Commodities continue to trade lower, led down by silver after its historic runup. This shouldn't be surprising, as the pace of gains was clearly unsustainable. The question now is, is the top in for silver or is this just a correction?
Silver has just dropped below the $40 level; gold prices are lower to $1533; oil prices are down to $109.50; and gasoline futures are trading lower as well. Mastercard's spending report said that demand for gasoline has fallen recently, prompting some to speculate that we could see lower prices at the pump soon. Living in LA, this would be a welcome development.
In economic news, the ISM services index came in at 52.8, which is down from the 57.3 reported last month. Also, the ADP Employment change report showed private payrolls increased by 179,000 in April, but this is below estimates for 200,000.
There was a big takeover in the semi equipment space, with AMAT buying Varian Semi (VSEA) for a big premium. VSEA is up 51% today.

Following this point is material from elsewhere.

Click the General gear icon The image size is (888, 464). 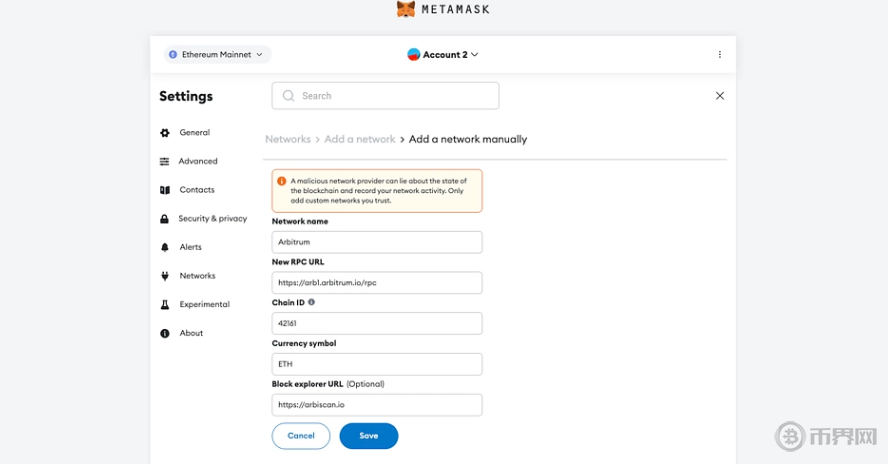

The 10-year yield is drifting lower to 3.22%; and the VIX is +3% higher to 17.27.
Trading comment: We have seen this action before. When energy and materials stocks lead the market higher, and then there is a big selloff in commodity prices. In the short-term, it takes everything down and related stocks selloff hard. But longer-term investors realize that lower commodity prices are a net positive, and that should improve consumer sentiment and help other areas of the market rally.
The S&P 500 recently broke out to new highs above 1343. So technical analysis says that the former area of resistance should now act as support on a pullback. We are just about there on the SPX, so we should see buyers step in soon.